### EXERCISE BRIEF:
Below are records; reproduce exactly the lines from the first through the one containing "研究会 (183, 66)".

Start of INFORMATION SHOWN

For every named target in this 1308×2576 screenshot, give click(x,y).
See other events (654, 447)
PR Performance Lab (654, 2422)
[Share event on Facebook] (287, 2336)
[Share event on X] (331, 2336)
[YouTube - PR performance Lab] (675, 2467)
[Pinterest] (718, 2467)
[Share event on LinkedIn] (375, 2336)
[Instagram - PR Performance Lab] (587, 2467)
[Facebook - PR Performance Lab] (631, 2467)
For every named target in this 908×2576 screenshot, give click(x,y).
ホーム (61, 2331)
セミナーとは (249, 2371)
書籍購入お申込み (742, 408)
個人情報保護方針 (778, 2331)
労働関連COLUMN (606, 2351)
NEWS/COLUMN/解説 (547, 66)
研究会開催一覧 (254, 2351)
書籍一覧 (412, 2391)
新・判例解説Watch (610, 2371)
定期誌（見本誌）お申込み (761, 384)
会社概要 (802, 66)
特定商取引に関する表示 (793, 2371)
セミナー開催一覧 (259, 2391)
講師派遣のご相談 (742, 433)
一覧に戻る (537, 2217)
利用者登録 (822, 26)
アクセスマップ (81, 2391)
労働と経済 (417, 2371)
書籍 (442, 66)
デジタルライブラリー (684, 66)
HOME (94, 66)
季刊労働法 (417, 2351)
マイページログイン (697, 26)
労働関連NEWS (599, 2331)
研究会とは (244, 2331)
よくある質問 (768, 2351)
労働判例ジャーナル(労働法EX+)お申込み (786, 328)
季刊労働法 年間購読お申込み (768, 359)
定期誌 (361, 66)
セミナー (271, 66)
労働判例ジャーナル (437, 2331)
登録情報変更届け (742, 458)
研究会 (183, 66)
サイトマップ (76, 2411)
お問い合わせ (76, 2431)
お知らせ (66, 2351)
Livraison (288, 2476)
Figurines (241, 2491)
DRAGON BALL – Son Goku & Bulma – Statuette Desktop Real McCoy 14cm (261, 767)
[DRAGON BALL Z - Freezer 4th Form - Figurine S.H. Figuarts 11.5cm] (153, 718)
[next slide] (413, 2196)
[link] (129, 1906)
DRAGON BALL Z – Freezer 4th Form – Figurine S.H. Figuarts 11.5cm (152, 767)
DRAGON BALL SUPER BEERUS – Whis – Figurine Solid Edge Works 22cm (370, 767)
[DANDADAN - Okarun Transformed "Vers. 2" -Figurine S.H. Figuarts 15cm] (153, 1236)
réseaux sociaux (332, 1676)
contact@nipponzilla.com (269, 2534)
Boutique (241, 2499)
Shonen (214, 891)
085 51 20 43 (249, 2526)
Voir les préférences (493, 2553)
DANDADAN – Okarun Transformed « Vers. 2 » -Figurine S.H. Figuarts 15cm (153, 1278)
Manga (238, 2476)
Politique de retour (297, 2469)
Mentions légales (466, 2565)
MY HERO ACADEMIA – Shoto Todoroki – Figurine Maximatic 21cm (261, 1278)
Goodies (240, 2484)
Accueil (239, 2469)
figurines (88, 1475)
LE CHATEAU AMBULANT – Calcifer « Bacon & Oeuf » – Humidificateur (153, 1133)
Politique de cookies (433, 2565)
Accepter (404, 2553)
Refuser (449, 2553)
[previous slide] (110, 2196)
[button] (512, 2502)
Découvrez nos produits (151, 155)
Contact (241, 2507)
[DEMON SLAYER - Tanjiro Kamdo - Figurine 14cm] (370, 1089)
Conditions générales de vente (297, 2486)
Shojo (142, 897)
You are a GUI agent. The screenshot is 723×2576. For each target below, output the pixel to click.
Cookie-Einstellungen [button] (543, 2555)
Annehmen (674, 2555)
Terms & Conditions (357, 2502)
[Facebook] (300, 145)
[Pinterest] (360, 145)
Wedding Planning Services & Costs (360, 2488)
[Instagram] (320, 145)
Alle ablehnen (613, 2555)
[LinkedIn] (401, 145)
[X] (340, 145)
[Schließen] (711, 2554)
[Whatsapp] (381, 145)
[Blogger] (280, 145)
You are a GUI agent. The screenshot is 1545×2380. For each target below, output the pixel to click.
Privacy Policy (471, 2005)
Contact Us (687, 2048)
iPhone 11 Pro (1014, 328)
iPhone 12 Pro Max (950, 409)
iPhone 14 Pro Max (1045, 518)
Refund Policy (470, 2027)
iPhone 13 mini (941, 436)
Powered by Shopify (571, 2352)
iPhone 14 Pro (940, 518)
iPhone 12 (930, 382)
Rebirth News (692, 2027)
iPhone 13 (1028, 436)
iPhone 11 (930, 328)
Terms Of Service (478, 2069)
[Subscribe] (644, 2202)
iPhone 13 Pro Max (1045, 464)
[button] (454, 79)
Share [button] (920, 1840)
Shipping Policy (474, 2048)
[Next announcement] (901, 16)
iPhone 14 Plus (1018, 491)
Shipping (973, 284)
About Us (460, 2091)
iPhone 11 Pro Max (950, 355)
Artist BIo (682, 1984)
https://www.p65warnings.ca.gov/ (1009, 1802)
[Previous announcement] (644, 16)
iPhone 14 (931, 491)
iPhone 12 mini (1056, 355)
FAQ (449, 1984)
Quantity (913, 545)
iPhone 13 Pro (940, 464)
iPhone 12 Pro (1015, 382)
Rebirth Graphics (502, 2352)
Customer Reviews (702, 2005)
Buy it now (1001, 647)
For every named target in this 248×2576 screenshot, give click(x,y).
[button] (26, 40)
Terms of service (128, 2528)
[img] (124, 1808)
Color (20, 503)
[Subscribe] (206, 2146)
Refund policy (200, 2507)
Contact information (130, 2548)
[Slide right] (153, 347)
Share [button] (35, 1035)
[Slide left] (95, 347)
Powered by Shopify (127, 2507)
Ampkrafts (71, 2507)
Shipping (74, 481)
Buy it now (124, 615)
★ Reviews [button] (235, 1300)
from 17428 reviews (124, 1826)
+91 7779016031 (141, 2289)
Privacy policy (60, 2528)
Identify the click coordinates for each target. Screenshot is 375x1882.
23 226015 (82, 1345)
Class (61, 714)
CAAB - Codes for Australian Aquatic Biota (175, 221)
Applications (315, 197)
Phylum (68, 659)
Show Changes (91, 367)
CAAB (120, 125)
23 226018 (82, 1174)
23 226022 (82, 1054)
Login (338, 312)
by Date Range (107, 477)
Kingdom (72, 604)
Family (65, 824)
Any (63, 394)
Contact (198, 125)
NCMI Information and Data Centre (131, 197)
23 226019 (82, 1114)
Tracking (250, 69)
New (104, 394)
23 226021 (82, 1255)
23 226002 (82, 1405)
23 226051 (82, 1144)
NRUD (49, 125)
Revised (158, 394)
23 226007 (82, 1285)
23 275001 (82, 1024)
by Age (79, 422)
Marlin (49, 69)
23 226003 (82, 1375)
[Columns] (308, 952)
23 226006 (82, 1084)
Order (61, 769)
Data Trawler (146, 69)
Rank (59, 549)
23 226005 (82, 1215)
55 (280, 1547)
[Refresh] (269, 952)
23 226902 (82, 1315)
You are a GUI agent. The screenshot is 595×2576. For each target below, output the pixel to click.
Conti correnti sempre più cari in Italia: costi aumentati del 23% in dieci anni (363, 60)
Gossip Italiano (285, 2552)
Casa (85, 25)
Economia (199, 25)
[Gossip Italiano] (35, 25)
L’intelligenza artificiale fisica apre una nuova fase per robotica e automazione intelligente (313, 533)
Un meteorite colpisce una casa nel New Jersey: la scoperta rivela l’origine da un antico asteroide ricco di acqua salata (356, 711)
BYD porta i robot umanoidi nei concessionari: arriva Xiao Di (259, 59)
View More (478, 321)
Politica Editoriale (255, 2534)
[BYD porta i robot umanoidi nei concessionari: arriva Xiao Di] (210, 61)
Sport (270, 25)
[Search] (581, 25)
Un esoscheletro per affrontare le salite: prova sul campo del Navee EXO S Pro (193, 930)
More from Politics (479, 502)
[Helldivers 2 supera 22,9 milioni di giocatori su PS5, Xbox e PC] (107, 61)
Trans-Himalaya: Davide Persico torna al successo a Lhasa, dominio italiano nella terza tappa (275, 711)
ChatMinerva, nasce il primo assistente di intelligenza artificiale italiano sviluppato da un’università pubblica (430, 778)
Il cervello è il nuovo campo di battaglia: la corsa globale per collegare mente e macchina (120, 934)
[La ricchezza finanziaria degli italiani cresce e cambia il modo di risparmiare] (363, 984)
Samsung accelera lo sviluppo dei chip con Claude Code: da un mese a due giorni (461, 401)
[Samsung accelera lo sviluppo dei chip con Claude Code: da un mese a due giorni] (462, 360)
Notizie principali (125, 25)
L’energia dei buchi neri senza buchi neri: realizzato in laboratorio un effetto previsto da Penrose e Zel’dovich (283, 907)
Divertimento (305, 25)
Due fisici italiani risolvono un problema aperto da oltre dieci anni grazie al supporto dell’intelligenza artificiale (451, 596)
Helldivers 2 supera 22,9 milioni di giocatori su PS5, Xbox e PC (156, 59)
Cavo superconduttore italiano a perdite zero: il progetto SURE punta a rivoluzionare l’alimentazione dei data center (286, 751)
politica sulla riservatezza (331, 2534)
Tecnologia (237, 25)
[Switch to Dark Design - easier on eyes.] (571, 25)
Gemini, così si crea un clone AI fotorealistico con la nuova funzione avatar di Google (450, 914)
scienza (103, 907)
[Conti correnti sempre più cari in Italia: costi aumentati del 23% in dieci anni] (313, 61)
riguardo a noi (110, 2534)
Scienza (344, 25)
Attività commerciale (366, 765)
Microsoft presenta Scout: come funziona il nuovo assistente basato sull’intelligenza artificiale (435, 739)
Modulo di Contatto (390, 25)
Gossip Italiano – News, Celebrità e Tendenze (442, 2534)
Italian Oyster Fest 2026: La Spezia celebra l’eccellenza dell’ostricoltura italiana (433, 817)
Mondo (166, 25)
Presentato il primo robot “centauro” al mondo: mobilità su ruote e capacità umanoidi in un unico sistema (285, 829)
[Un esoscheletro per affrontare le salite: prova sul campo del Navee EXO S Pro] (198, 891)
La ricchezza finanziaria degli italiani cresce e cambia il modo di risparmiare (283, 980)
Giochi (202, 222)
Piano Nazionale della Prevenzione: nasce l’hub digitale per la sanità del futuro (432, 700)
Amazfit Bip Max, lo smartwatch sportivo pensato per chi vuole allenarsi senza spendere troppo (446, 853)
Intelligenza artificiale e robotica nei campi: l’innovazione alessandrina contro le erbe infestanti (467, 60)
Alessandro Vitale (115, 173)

End of INFORMATION SHOWN

### TASK OUTPUT:
For every named target in this 1308×2576 screenshot, give click(x,y).
See other events (654, 447)
PR Performance Lab (654, 2422)
[Share event on Facebook] (287, 2336)
[Share event on X] (331, 2336)
[YouTube - PR performance Lab] (675, 2467)
[Pinterest] (718, 2467)
[Share event on LinkedIn] (375, 2336)
[Instagram - PR Performance Lab] (587, 2467)
[Facebook - PR Performance Lab] (631, 2467)
For every named target in this 908×2576 screenshot, give click(x,y).
ホーム (61, 2331)
セミナーとは (249, 2371)
書籍購入お申込み (742, 408)
個人情報保護方針 (778, 2331)
労働関連COLUMN (606, 2351)
NEWS/COLUMN/解説 (547, 66)
研究会開催一覧 (254, 2351)
書籍一覧 (412, 2391)
新・判例解説Watch (610, 2371)
定期誌（見本誌）お申込み (761, 384)
会社概要 (802, 66)
特定商取引に関する表示 (793, 2371)
セミナー開催一覧 (259, 2391)
講師派遣のご相談 (742, 433)
一覧に戻る (537, 2217)
利用者登録 (822, 26)
アクセスマップ (81, 2391)
労働と経済 (417, 2371)
書籍 (442, 66)
デジタルライブラリー (684, 66)
HOME (94, 66)
季刊労働法 (417, 2351)
マイページログイン (697, 26)
労働関連NEWS (599, 2331)
研究会とは (244, 2331)
よくある質問 (768, 2351)
労働判例ジャーナル(労働法EX+)お申込み (786, 328)
季刊労働法 年間購読お申込み (768, 359)
定期誌 (361, 66)
セミナー (271, 66)
労働判例ジャーナル (437, 2331)
登録情報変更届け (742, 458)
研究会 (183, 66)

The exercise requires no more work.